“Overboard wi’ them all!” shouted one of the men.
There were some among these villains who, having once given the reins to their rage, were capable of anything. These, ready to act on the diabolical suggestion, attempted to drag Zeppa and the captain up the companion ladder, but their great size and weight rendered the effort difficult. Besides, Zeppa’s consciousness was returning, and he struggled powerfully. It was otherwise with poor Orlando. One of the ruffians easily raised the lad’s light frame and bore him to the deck. Next moment a sharp cry and splash were heard. Zeppa understood it, for he had seen his son carried away. With a wild shout he burst from those who held him, and would certainly have gained the deck and leaped overboard had not a mutineer from behind felled him a second time.
When Rosco heard what had been done he ran furiously on deck, but one glance at the dark sea, as the schooner rushed swiftly over it sufficed to show him that the poor boy’s case was hopeless.

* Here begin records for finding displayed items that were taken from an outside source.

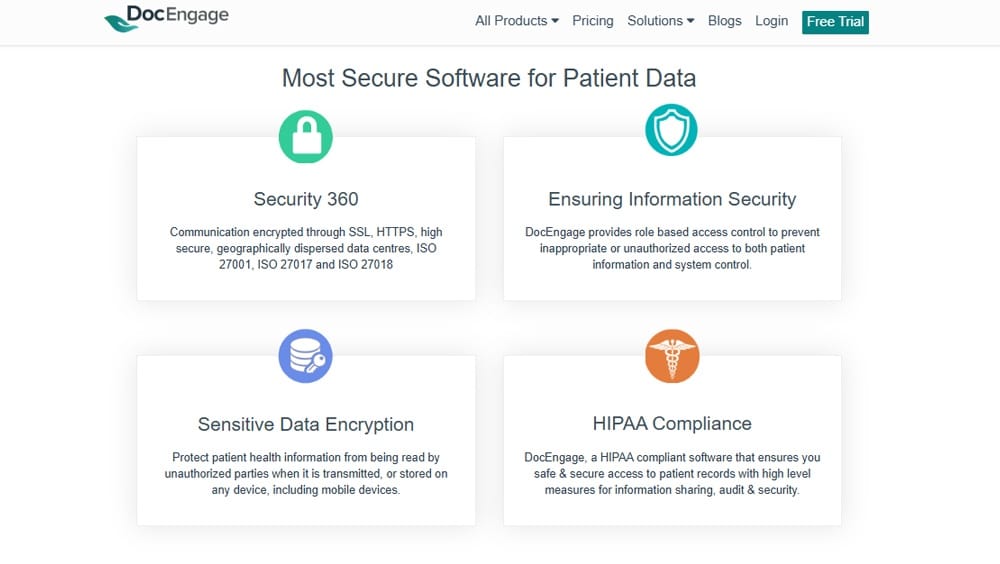
Task: Click the green padlock Security 360 icon
Action: point(305,136)
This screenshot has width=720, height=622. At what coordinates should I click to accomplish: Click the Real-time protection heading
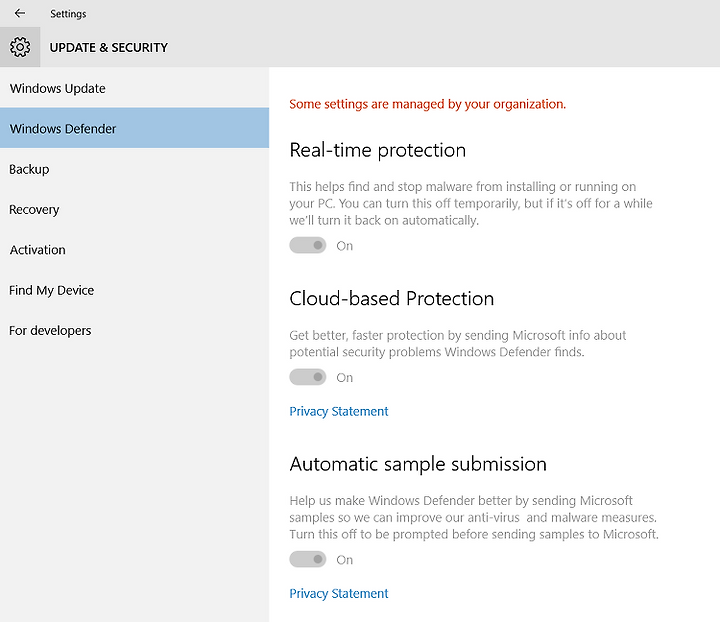click(x=377, y=150)
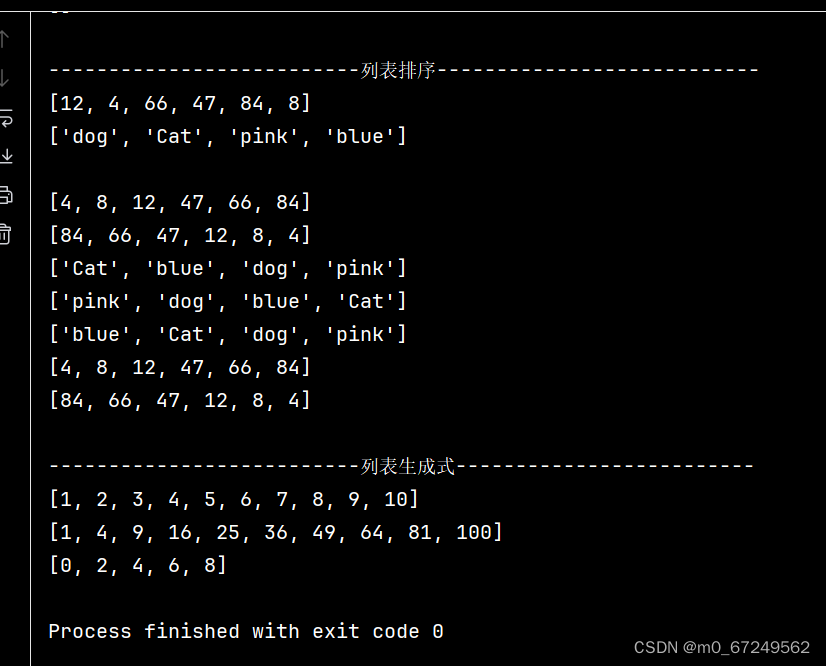Click the reversed list [84, 66, 47, 12, 8, 4]
826x666 pixels.
coord(178,235)
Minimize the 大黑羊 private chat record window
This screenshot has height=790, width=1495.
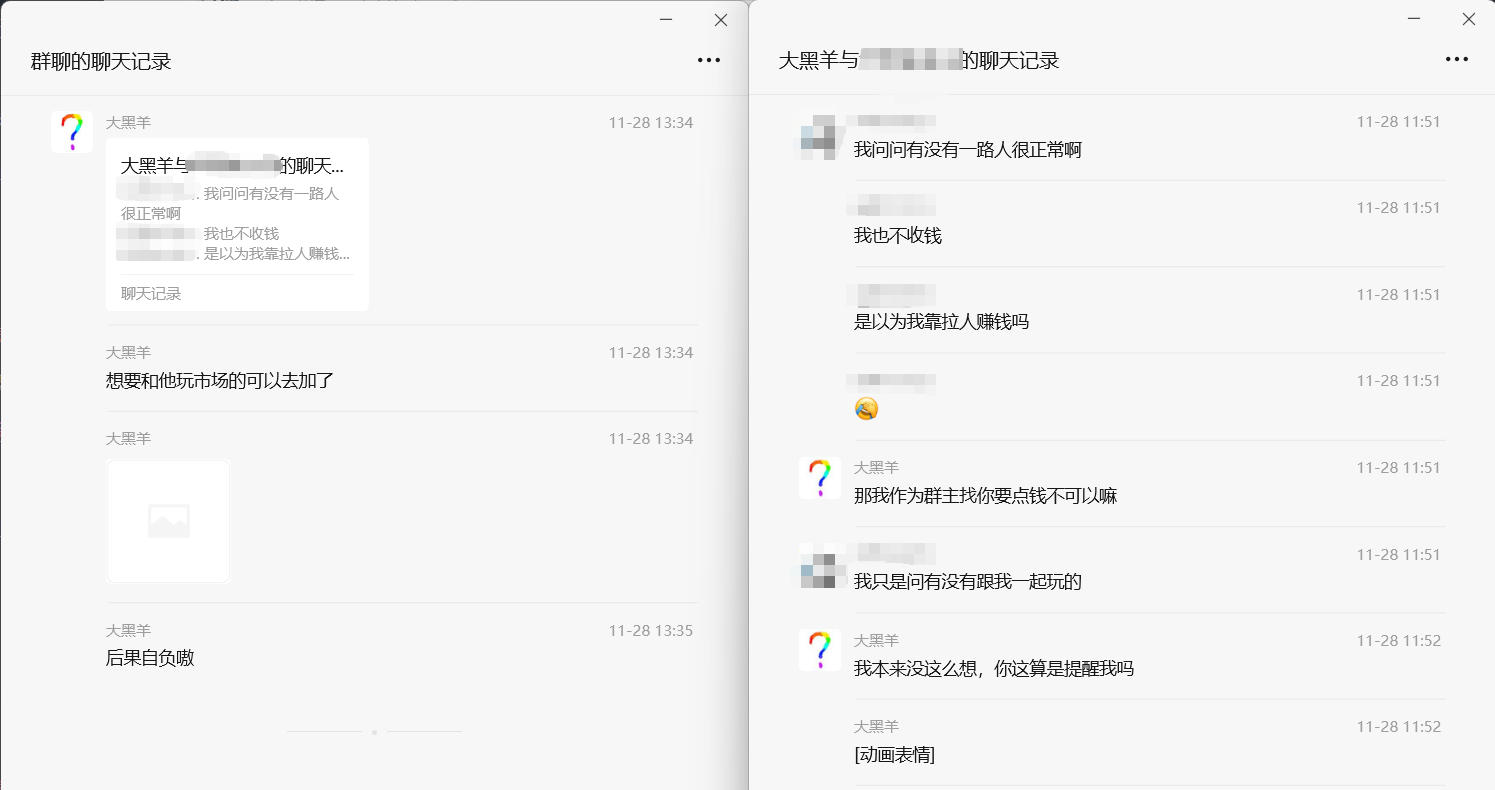click(1413, 19)

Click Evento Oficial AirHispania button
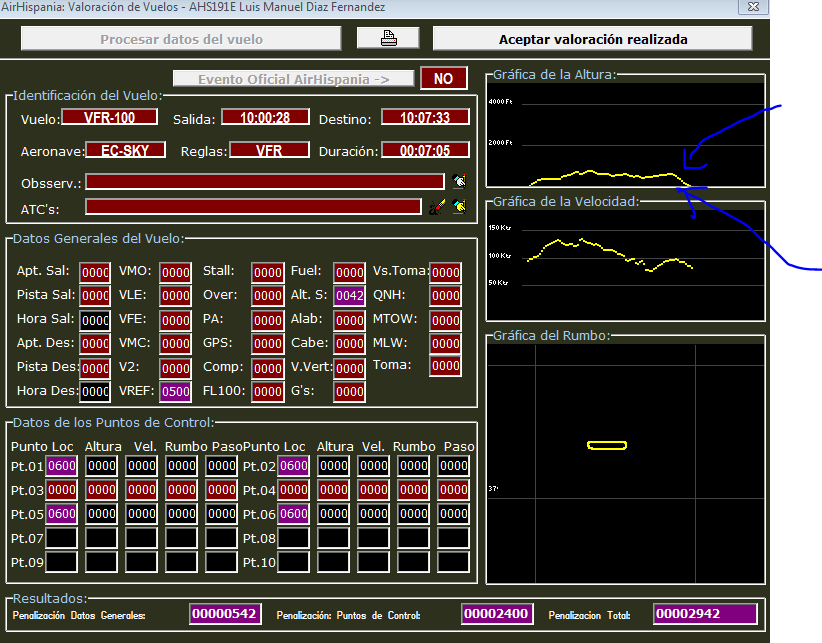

But Orley’s case was not as hopeless as it seemed. The plunge revived him. Accustomed to swim for hours at a time in these warm waters, he found no difficulty in supporting himself. Of course his progress was aimless, for he could not see any distance around him, but a friend had been raised up for him in that desperate hour. At the moment he had been tossed overboard, a sailor, with a touch of pity left in his breast had seized a life-buoy and thrown it after him. Orlando, after swimming about for a few minutes, struck against this buoy by chance—if we may venture to use that word in the circumstances.
Seizing the life-preserver with an earnest “thank God” in his heart if not on his lips, he clung to it and looked anxiously around.
The sight was sufficiently appalling. Thick darkness still brooded on the deep, and nothing was visible save, now and then, the crest of a breaking wave as it passed close to him, or, rolling under him, deluged his face with spray.
Chapter Two.
When Antonio Zeppa recovered consciousness, he found himself lying on a mattress in the schooner’s hold, bound, bleeding, and with a dull and dreadful sense of pain at his breast, which at first he could not account for. Ere long the sudden plash of a wave on the vessel’s side recalled his mind to his bereavement; and a cry—loud, long, and terrible—arose from the vessel’s hold, which caused even the stoutest and most reckless heart on board to quail.